Mais ce renoncement laisse aussi des questions en suspens. Il génère surtout des conséquences financières. Tant pour le groupe Vinci que pour les collectivités locales concernées. Etudions-en les grandes lignes.
Tout d’abord c’est le géant du BTP, Vinci, désigné concessionnaire pour réaliser et exploiter le projet, qui va subir un manque à gagner certain. Les experts désignés récemment pour éclairer le gouvernement et faire une médiation, ont estimé dans leur rapport (préalable au choix exécutif) que quelle que soit l’issue, une négociation s’imposerait entre l’Etat et Vinci, concessionnaire de, feu, l’Aéroport du Grand Ouest (AGO). C’est fin 2010 que le groupe (détenant 85 % de l’AGO) avait aussi obtenu l’exploitation pour 55 ans du projet. L’abandon de ce dernier, s’il peut apparaitre comme une « trahison » voire « un déni de démocratie » (Mme Rolland, maire de Nantes), n’en constitue pas moins une décision légale. C’est ce qu’on appelle en droit administratif « le fait du prince ». Selon cette expression, l’Etat fait, au nom de l’intérêt général, un choix qui remet en cause l’exécution d’un contrat public. Un recours de Vinci devant le juge administratif est possible. Son issue est incertaine. Une négociation peut avoir lieu. C’est ce qu’a confirmé Gérard Collomb sur RMC le 18 janvier. Une indemnisation pourrait aussi être demandée. Comme l’a souligné encore l’actuel ministre de l’Intérieur, elle est chiffrée à environ 400 millions d’euros. Les experts cités ci-dessus ont cependant fait remarquer que le concessionnaire n’avait pas bouclé son financement ni entrepris les travaux prévus dans le contrat. « Le président Macron est un bon négociateur » a encore déclaré l’actuel ministre de l’Intérieur. De son côté Bruno Le Maire, ministre de l’Economie, s’est dit « convaincu qu’un accord serait trouvé ». Quant au groupe Vinci il a expliqué être « aujourd’hui plus que jamais (…) à la disposition de l’Etat ».

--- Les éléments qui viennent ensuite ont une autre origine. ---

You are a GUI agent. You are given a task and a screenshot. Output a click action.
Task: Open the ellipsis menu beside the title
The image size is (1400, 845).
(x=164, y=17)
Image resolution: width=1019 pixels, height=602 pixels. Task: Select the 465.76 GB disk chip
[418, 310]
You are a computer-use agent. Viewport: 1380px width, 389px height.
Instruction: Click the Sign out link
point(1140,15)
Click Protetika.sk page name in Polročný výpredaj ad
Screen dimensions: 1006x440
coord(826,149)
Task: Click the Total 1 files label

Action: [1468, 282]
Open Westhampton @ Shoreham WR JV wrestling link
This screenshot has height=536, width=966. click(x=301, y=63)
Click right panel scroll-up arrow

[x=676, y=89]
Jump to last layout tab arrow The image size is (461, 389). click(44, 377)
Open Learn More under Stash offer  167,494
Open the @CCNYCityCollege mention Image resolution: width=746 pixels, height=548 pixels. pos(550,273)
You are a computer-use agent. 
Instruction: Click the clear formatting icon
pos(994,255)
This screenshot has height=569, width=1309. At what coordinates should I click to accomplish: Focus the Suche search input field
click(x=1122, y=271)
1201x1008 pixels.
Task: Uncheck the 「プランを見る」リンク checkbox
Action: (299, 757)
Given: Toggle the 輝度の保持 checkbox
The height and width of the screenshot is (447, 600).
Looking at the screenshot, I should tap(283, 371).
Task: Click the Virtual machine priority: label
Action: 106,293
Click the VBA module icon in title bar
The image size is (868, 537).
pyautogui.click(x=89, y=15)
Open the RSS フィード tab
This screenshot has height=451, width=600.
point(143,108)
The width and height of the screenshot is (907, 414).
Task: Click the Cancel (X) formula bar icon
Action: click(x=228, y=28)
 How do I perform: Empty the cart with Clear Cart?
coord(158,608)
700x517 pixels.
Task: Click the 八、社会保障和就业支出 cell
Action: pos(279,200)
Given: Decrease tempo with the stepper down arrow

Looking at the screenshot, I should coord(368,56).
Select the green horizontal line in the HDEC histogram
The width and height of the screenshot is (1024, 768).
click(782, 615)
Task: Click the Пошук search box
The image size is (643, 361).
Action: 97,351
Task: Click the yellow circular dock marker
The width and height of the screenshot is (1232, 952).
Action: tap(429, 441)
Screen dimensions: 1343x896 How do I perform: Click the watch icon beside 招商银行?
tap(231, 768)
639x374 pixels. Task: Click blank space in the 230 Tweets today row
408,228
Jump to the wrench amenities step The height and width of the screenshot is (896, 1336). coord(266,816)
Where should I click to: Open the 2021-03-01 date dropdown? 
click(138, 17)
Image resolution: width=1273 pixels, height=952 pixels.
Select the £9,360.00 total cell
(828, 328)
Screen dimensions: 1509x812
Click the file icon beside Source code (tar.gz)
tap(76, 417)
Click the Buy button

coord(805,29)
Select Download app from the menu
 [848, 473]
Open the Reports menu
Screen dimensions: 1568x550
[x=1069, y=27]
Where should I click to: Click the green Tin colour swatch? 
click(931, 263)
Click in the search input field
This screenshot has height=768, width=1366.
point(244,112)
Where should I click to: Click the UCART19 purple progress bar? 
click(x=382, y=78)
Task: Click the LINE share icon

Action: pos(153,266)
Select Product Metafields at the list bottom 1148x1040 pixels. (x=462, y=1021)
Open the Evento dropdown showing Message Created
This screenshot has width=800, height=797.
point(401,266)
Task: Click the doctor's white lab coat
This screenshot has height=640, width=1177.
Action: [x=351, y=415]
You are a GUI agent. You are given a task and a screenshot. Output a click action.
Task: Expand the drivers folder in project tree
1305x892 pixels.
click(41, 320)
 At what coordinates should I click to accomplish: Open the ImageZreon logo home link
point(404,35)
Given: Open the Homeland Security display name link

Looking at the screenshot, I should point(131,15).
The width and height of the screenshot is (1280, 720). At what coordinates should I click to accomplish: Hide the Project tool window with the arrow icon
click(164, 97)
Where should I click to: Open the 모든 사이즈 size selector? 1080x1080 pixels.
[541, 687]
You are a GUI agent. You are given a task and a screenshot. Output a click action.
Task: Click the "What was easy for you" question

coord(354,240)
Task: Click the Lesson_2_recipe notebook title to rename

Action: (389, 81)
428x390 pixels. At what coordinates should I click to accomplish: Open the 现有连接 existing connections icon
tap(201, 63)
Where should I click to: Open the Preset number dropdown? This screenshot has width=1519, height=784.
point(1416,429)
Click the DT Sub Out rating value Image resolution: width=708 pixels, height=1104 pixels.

Quid des collectivités locales concernées ? Les principales sont : Notre-Dame-des-Landes, La Paquelais, Vigneux-de-Bretagne et Le Temple-de-Bretagne. Le choix d’un réaménagement de l’aéroport existant a été estimé par les experts à 300 millions d’euros. C’est moins coûteux que la construction abandonnée mais c’est sans compter sur l’issue de la négociation avec Vinci. Les collectivités locales concernées ont déjà versées environ 30 millions d’euros pour le financement du projet (dont 18 millions à l’AGO). Elles ont déjà exprimé leur refus de verser un centime supplémentaire pour l’aménagement de l’aéroport de Nantes-Atlantique. Selon elles, ce dernier serait plus coûteux pour le contribuable. De leur côté les opposants au transfert opinent que l’aménagement de l’aéroport actuel (prolongation des pistes, de la ligne de tramway par exemple) n’engendrerait qu’un coût mineur pour l’Etat et les collectivités. Edouard Philippe a annoncé que l’extension de l’aéroport de Nantes se ferait afin qu’à l’horizon 2040 il y ait 10 millions de passagers. Il s’avère que le choix d’un nouvel aéroport aurait coûté environ 450 millions d’euros aux contribuables locaux.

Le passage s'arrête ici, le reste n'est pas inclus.